There have been only a handful of gadgets in my life that, upon their arrival, fundamentally altered how I use technology in my life. The Amazon Echo has been one of those products.
I’ve long been a believer in the promise of hands-free computing. The basic concept is promising: Voice control promises the ability to engage with computers while still going about our business as normal. Over the past few years, us humans have become increasingly glued to our screens, even while we’re out and about. I believe voice control will soon offer the same level of functionality and benefits without the need to bury our faces in our various displays.
Read more: The ultimate guide to the Amazon Echo
Today’s biggest technology companies are already laying the building blocks towards that future. Those firms already focused on voice-only interfaces will have a big head start, because that kind of computing requires a total rethink on how we interact with our devices.
This brings us to the Amazon Echo and its artificial intelligence software, Alexa. Alexa is already taking off: The Echo lineup is a big hit, while dozens of third-party device makers are rushing to incorporate Alexa into their own devices. While Google, Apple and Microsoft have voice-activated AI aides of their own, all signs currently point to Amazon as the leader in the field, especially when it comes to third-party integration.
What are Amazon’s advantages? First and foremost, it’s Amazon cloud, called Amazon Web Services, or AWS. AWS offers a plethora of helpful backend tools that can power AI, natural language processing, machine learning and other technologies that make a gadget like the Echo more useful. Many of the third-party gadget companies that will use Alexa will also use AWS, enabling Amazon to offer favorable pricing for that hardware integration. Amazon also controls a massive e-commerce marketplace, a powerful distribution channel for these hardware products.

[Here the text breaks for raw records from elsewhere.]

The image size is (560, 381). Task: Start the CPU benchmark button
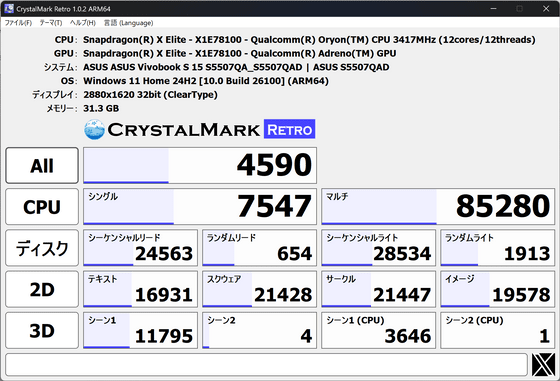pyautogui.click(x=42, y=207)
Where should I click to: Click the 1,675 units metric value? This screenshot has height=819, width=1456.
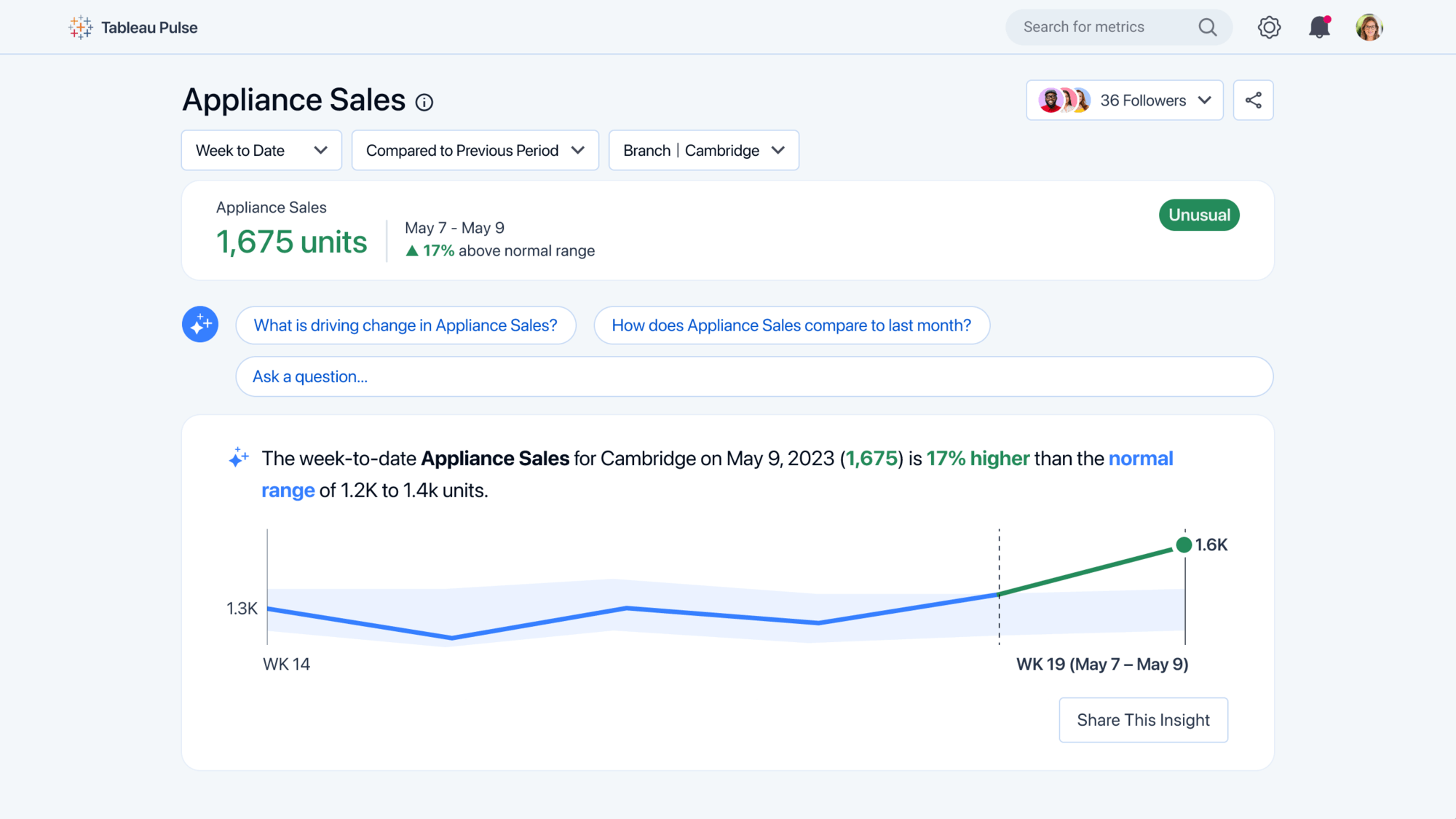pyautogui.click(x=291, y=240)
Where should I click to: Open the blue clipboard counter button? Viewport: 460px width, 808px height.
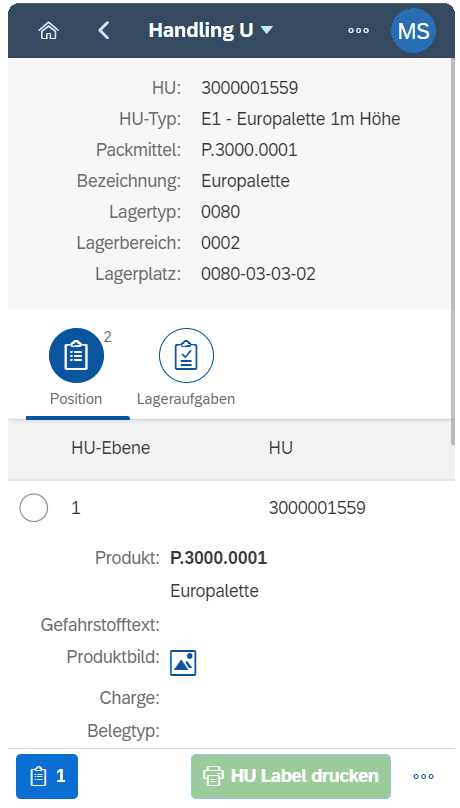[x=47, y=776]
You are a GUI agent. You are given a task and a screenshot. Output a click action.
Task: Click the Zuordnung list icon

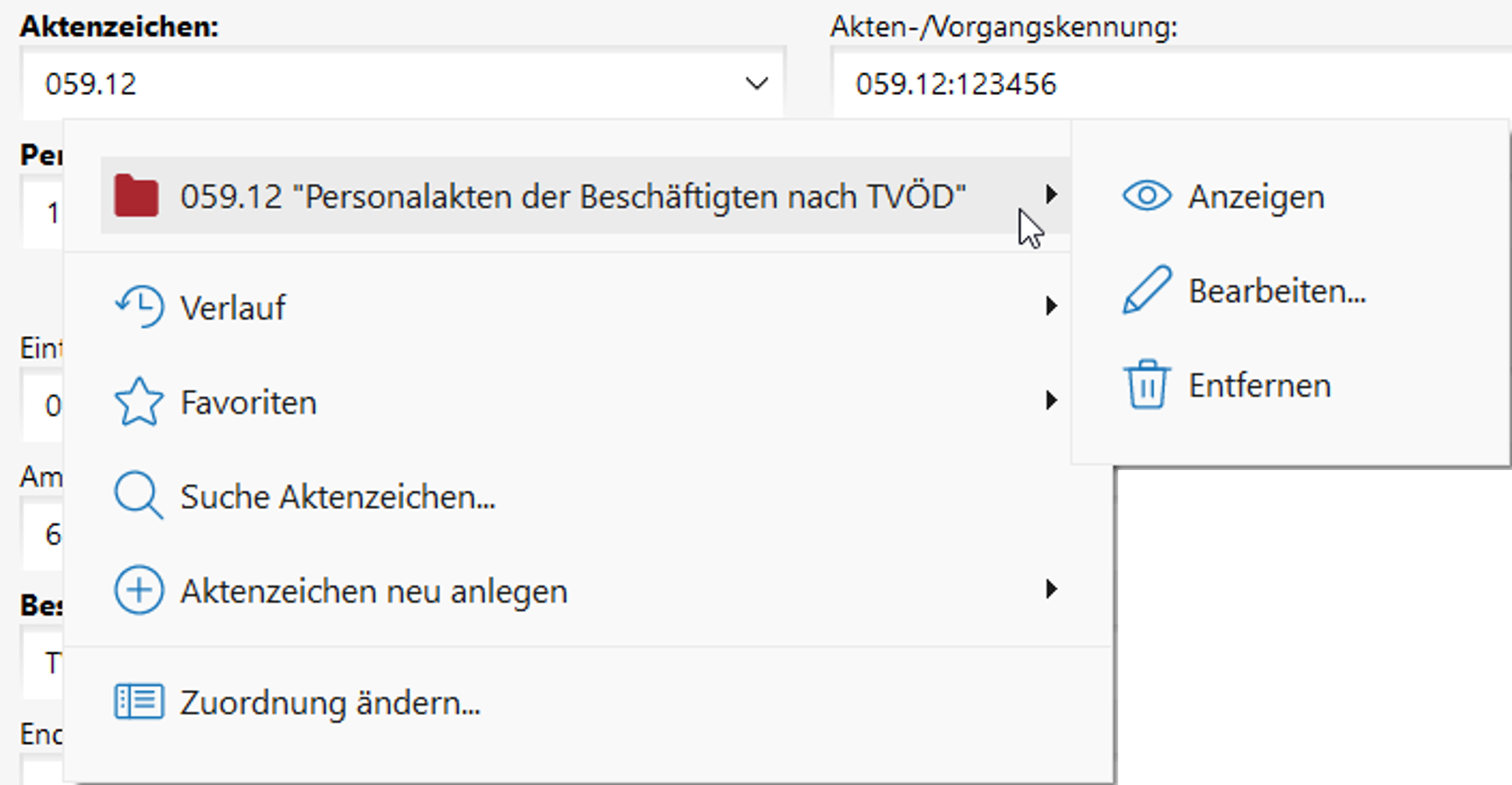[x=139, y=702]
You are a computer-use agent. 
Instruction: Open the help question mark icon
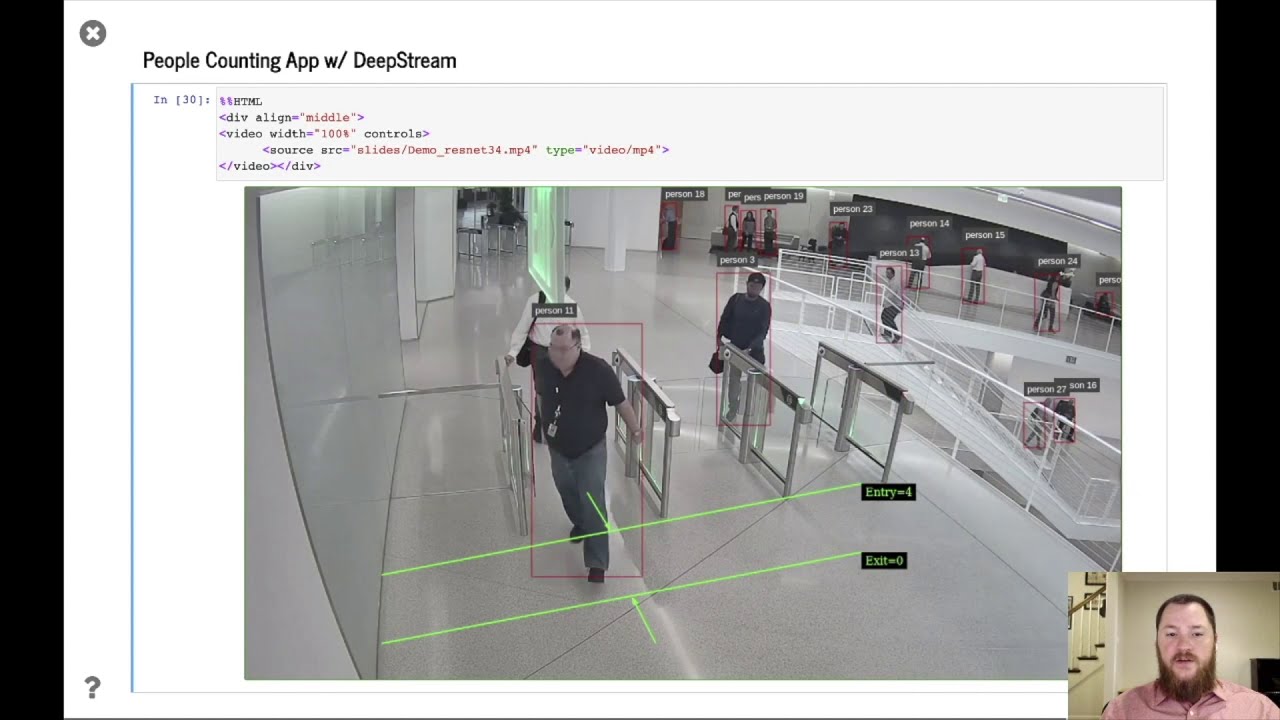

The logical progression here is a build-up of a third-party ecosystem around Alexa. Consumers will see a bounty of Alexa-enabled devices connected to one another, helping to convince them to join the greater Alexa ecosystem. An interesting trend we see with the Echo is that, once a person gets one in their home and connects a smart home product like connected lights or a thermostat, they quickly start to connect others, too. So the bigger the ecosystem, the better.
The Echo, then, is starting to look a lot like a trojan horse for Amazon, sneaking Alexa into the home and hooking customers on the larger voice-controlled ecosystem. The key for Amazon is to use these devices to deepen its relationship with its customers. The more shoppers find themselves using Alexa devices, the more Amazon could chip away at the dependencies that consumers have with Google and Apple via their smartphone software.
What interests me the most about Amazon’s Alexa strategy is the elimination of the screen as a computing interface. If a screen or touch-based input is available on a given gadget (like on a smartphone, for instance), consumers will default to that input. Rather than learn new behaviors and workflows around voice-only solutions, they will go back to their screen and type text, or set a timer, and so on. Apple needs consumers to start depending on Siri and voice as a primary interface mechanism for AI but, as long as there’s a screen involved, that won’t happen in a meaningful way. Amazon, however, is building these new behaviors around Alexa because voice is (pretty much) the only option for interactions there.
Amazon still faces massive challenges in building out its Alexa strategy, as do its rival companies. But Amazon already has a great deal of trust, and is well-primed to become the primary interface for smart home technology in Western markets. It has the business model to support making a run here. It needs to focus more on the security element, which will be critical. But momentum is momentum, and that can’t be ignored.